Edmondson, who formerly served as company president, will continue as an AIH director and will serve as a consultant to the company. He’s the single largest shareholder in AIH.
“What I do is create,” Edmondson told Powersports Business, “and as we’ve gotten to be a larger manufacturer we’re more regulated by the government. My passion for one-of-a-kind motorcycles has taken a back position.
“My main focus,” he continued “is to make IronHorse be the best that it can be, but also to develop my Signature line of motorcycles.” AIH dropped the Signature line in December. “But since that time, 27 people have called and want me to build a real radical, one-of-a-kind of bike, and I had to say, ‘No.’ That weighed heavily on my decision,” he said.

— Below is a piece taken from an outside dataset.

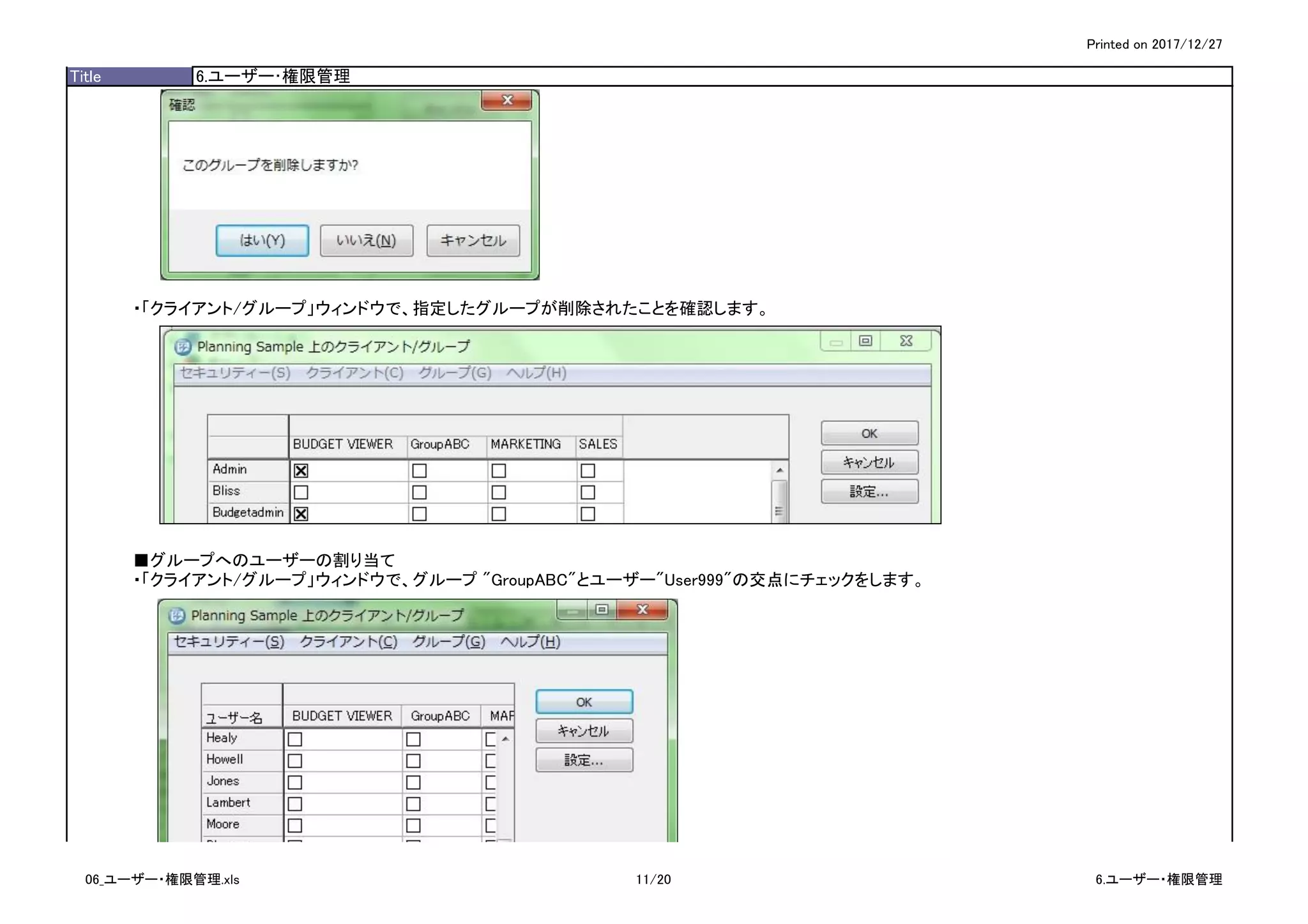Click 設定... button in lower window
This screenshot has width=1308, height=924.
point(584,760)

Edmondson said he’ll work as needed at IronHorse, although details of the consulting arrangement have not been completed. “If they need me every day for three months, I’ll be there,” he said.
Edmondson said that liability concerns limited creative options available to a manufacturer and restricted his creativity. Special edition bikes don’t have to meet the same Department of Transportation regulations, for example, that bikes produced by a manufacturing company have to meet. Items such as turn signals, engine size and rake angles are highly regulated for manufacturers but not for custom builders, he pointed out.

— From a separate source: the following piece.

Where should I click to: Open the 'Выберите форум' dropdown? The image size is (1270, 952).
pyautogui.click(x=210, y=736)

He’s been considering a move for several years, Edmondson said, and he decided to make the move now because the company has a strong management team in place and has design resources on staff to continue.
Edmondson said he plans to create a small design shop in the Fort Worth, Texas, area and produce only about 10 bikes a year.
The move, says Edmondson, “allows a creative guy like me to continue to be creative. It reminds me of the early days of IronHorse; it was an exciting time, and I hope I’ll be able to recreate that excitement for myself.”
Edmondson said he wouldn’t be working with Bill Rucker, his partner in founding IronHorse, who resigned last year and is preparing to launch his own bike company. “Bill would be a competitor; that would be working against my own company. The last thing I would want to do is hurt IronHorse; I’m still there,” he said.